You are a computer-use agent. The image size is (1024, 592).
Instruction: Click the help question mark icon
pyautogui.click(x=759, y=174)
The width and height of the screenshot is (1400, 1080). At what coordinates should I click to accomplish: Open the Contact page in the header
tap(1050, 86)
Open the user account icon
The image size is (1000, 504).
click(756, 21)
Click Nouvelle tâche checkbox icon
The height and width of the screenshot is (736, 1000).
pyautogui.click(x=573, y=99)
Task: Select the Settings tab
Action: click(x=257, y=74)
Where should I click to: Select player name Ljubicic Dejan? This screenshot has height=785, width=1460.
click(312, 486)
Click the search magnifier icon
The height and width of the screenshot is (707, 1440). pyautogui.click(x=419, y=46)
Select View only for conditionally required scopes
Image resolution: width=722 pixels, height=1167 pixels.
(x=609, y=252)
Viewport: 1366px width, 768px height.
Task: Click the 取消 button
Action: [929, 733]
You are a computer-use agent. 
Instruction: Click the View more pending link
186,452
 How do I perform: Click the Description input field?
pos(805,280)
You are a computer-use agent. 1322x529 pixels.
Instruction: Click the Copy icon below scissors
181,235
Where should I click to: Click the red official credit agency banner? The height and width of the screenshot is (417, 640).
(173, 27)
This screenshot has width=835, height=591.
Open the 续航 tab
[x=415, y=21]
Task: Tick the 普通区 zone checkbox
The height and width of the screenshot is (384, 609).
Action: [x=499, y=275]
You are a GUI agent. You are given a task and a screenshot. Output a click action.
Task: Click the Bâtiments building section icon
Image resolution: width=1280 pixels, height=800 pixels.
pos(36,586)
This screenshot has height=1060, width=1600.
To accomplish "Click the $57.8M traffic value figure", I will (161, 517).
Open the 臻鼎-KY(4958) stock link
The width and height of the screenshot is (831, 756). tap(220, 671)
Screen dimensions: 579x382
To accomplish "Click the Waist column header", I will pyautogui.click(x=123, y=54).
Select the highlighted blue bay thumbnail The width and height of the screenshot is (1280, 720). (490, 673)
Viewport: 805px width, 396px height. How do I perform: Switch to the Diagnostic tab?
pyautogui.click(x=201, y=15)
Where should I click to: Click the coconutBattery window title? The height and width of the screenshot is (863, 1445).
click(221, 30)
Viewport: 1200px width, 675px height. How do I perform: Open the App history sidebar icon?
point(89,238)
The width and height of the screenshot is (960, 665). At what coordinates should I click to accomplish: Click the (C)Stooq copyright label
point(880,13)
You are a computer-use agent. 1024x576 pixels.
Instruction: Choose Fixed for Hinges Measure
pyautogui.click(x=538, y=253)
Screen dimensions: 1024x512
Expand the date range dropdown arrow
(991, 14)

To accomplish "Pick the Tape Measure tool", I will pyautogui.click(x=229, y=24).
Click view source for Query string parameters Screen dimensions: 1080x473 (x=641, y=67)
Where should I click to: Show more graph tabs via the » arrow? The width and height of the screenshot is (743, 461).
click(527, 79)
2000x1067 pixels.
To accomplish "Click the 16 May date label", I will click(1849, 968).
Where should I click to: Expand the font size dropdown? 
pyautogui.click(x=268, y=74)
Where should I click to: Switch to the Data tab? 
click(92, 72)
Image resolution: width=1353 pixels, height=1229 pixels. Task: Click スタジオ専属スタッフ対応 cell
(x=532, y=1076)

========================================================================

Copy all lines from the material that include "computer".

— OUTPUT BELOW —
You are a computer-use agent. The image size is (1024, 592).
You are a computer-use agent. 
You are a computer-use agent. 1322x529 pixels.
You are a computer-use agent. 1024x576 pixels.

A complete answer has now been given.